Street Eats and Market Tour





 Today we did a street food and market tour in Hanoi.  We wanted to do this so that we would know what foods are vegetarian and what we liked.  We also thought it would be a fun way to get to know a new city.  From 8:30 am to 2:00 pm we walked around Hanoi trying food and seeing what was available in the market.

During the tour we saw some crazy things being sold and eaten.  The first thing we had was a noodle dish called Pho (pronounced fuh not foh).  It is normally made with beef or chicken soup that you dip noodles into but Mom and I had it without the soup.  One of my favorite things was when one of the people on our tour ate the back half of a steamed, three-inch long water beetle!
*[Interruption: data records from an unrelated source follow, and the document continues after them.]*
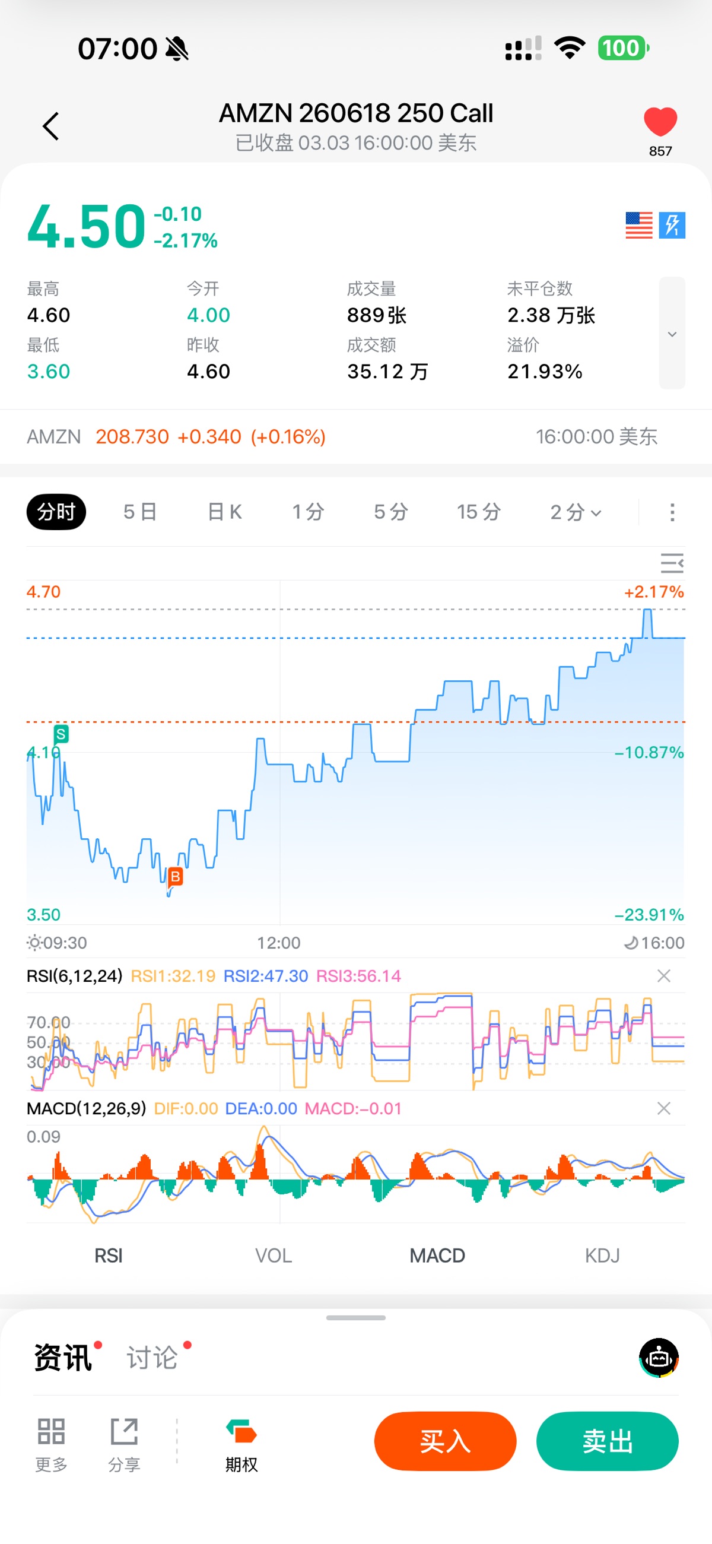Screen dimensions: 712x1544
Task: Tap the US flag market icon
Action: (638, 225)
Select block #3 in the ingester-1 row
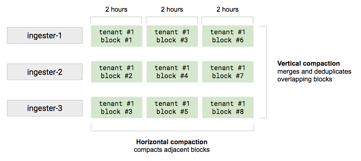 point(172,36)
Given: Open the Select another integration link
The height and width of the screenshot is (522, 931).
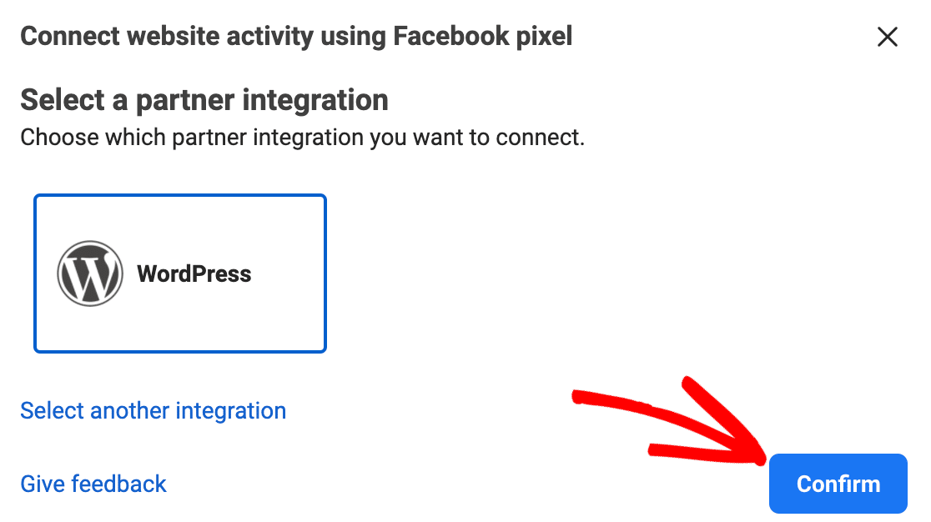Looking at the screenshot, I should (153, 411).
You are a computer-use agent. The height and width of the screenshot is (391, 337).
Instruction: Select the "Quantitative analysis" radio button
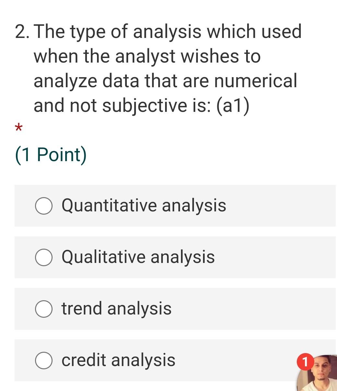pos(44,205)
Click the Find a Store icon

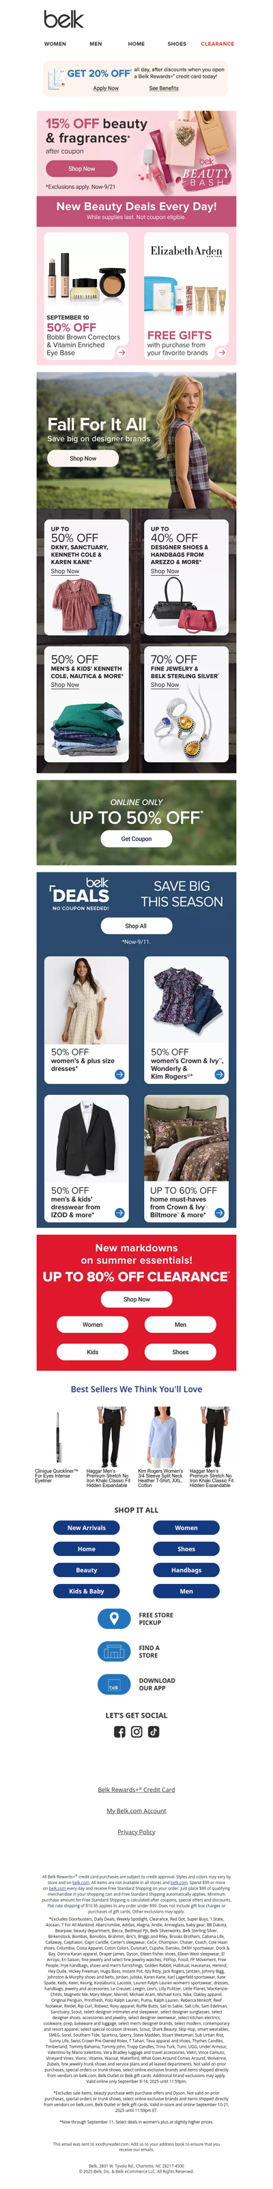[114, 1651]
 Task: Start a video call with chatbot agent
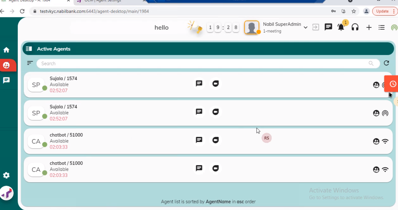click(216, 140)
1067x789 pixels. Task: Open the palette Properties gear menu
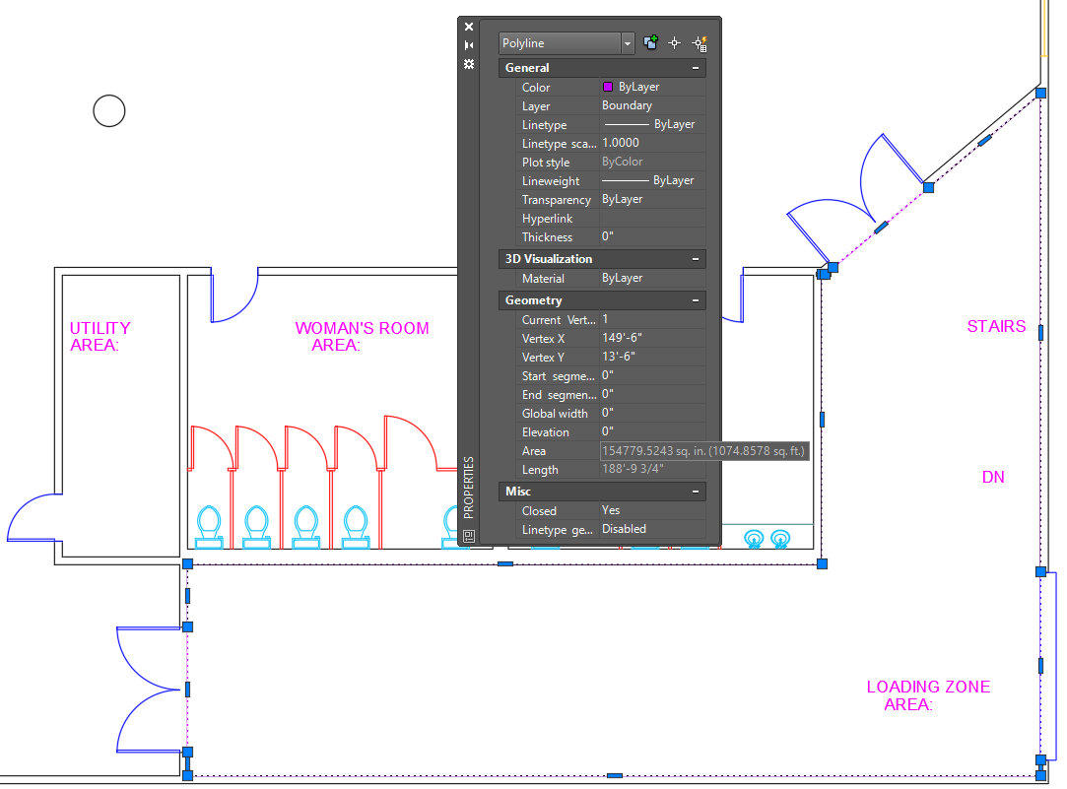(x=469, y=64)
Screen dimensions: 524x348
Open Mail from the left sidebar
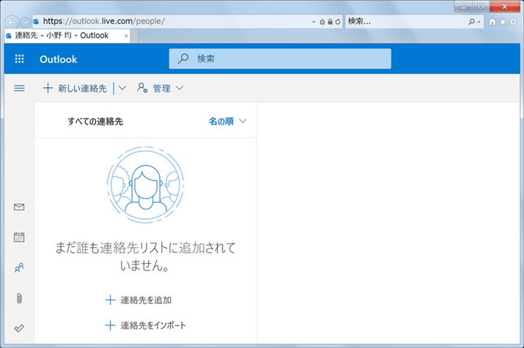click(x=19, y=207)
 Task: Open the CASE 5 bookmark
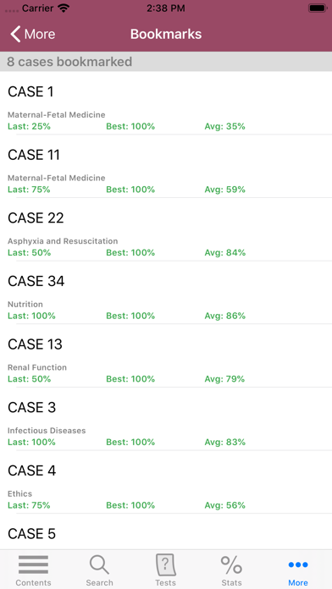click(x=166, y=531)
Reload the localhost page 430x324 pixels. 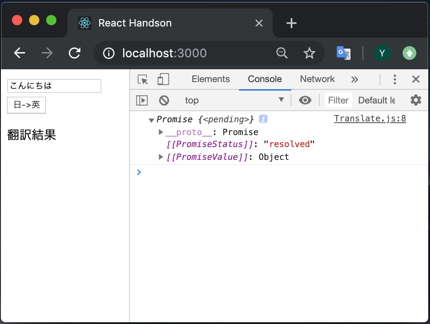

At the market, we saw the heads of live frogs being chopped off, chicken and pig feet, chicken testicles, banana flowers, dragon fruit, and many other odd things being sold.  For dessert we had a mixture of jello like substances combined with an assortment of beans, seeds, fruit, nuts, sticky rice, and coconut milk.  At first, all three of us were a little scared of it. I didn't like it but Mom and Dad did.


I was both interested and sad to learn that street food in Vietnam is definitely not vegetarian friendly. Even though they use a lot of vegetables in their cooking they put some meat or fish in almost everything.  The tour was a good way to learn these things because not everyone speaks English and it can be hard to communicate.
- Brook



Thursday, November 10, 2011

Happy in Hanoi!

We’ve just arrived in Southeast Asia from India.  Once again we arrived in country without a plan, except this time we knew that we wanted to stay in Hanoi and we had a hotel reservation.  And once again, we are very pleased with our Trip Advisor hotel selection -- friendly, helpful English speaking staff, fast Internet connection, cozy sheets, fresh flowers everywhere and located in an action packed section of the Old Quarter.  Our first impressions of Hanoi are great!

This is the first country in which we are competing with other tourists for hotel rooms and slots on tours.  Being slow to make plans caused us to have to move hotels for one night.  But time is on our side so if we have to spend another day or two in this town because of the hotel changes it is quite all right.